Looks like Stanley Miller and Harold Urey were onto something with their experiments back in 1952. Their classic abiogenesis research continues to be refined in a new experiment spearheaded by Thomas Carrell. From Nature:
Carell, an organic chemist, and his collaborators have now demonstrated a chemical pathway that — in principle — could have made A, U, C and G (adenine, uracil, cytosine and guanine, respectively) from basic ingredients such as water and nitrogen under conditions that would have been plausible on the early Earth. The reactions produce so much of these nucleobases that, millennium after millennium, they could have accumulated in thick crusts, Carell says. His team describes the results in Science on 3 October1.

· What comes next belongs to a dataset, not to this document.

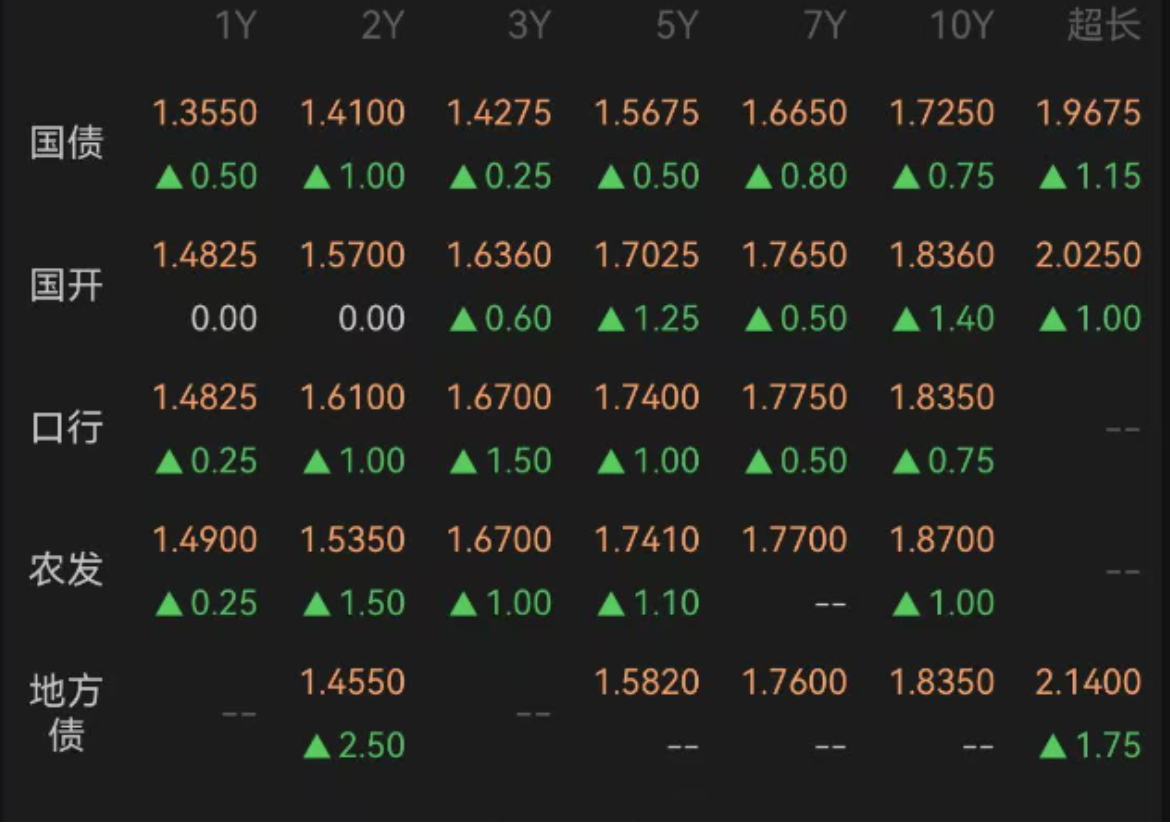Click 国债 超长 yield 1.9675
This screenshot has width=1170, height=826.
pos(1089,113)
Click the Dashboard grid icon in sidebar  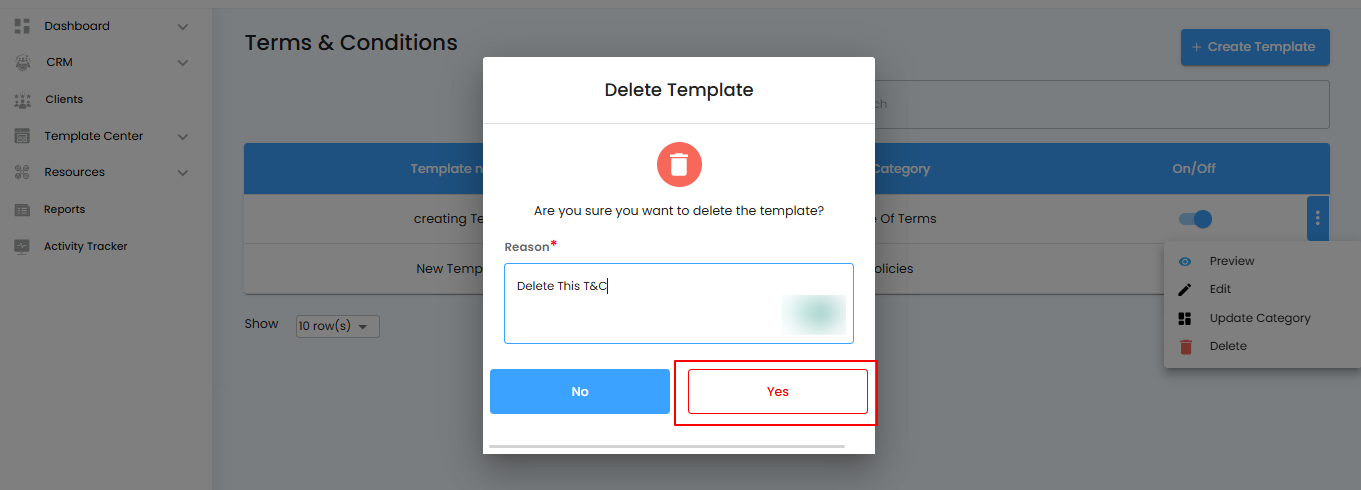pos(22,26)
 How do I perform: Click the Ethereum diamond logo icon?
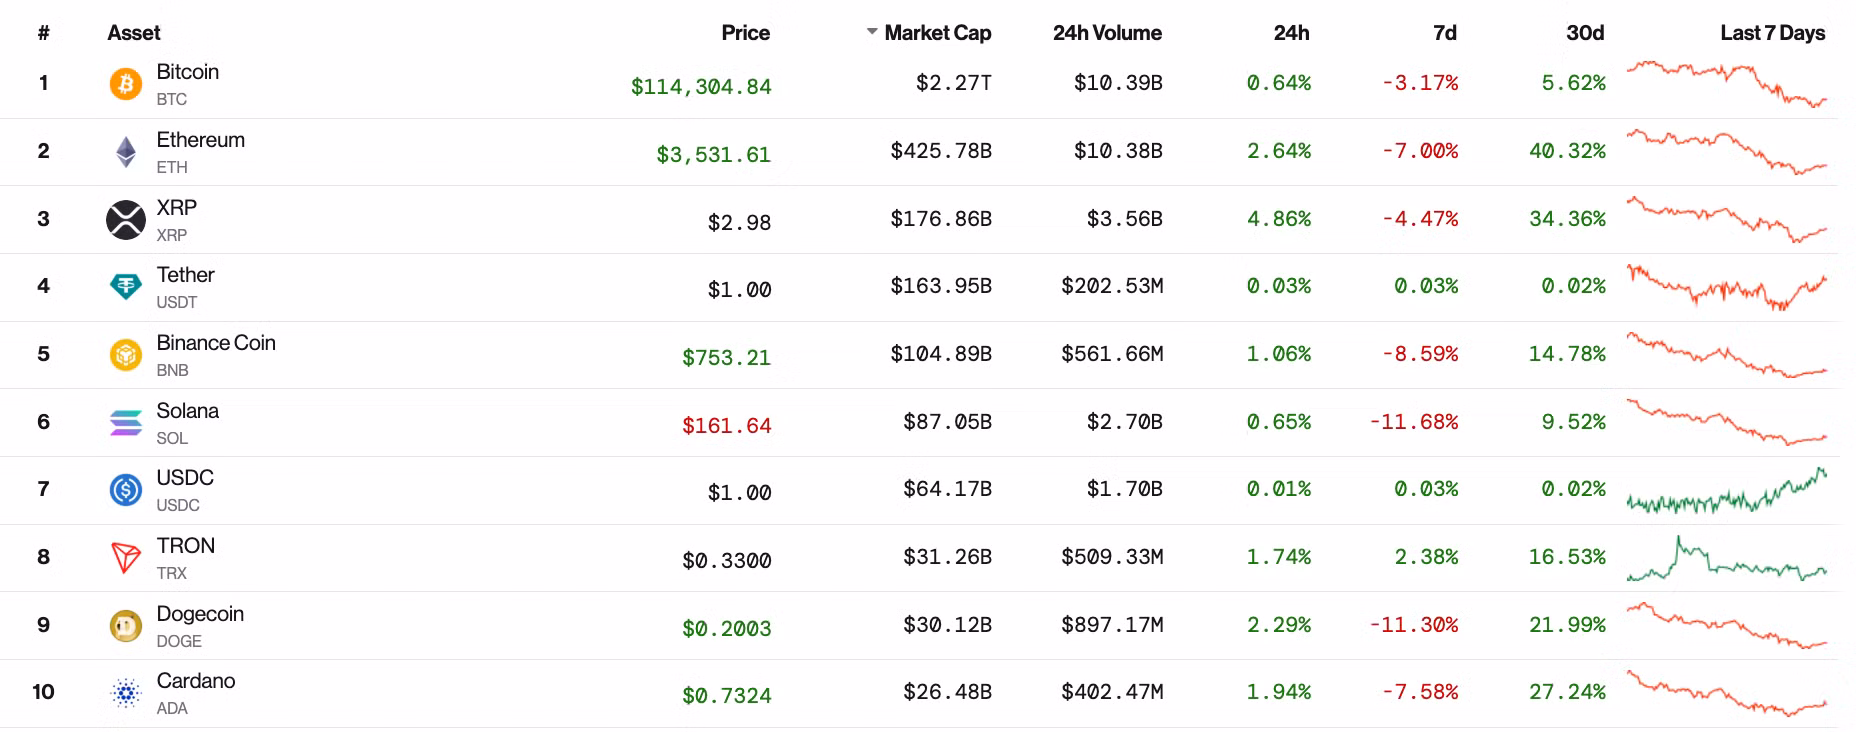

The results add credence to the ‘RNA world’ hypothesis, says Carell, who is at the Ludwig Maximilian University of Munich in Germany. This idea suggests that life arose from self-replicating, RNA-based genes — and that only later did organisms develop the ability to store genetic information in the molecule’s close relative, DNA. The chemistry is also a “strong indication” that the appearance of RNA-based life was not an exceedingly lucky event, but one that is likely to happen on many other planets, he adds.
The results, are essential to the Hot Spring Hypothesis and the origin of complex life on Earth. Pretty awesome!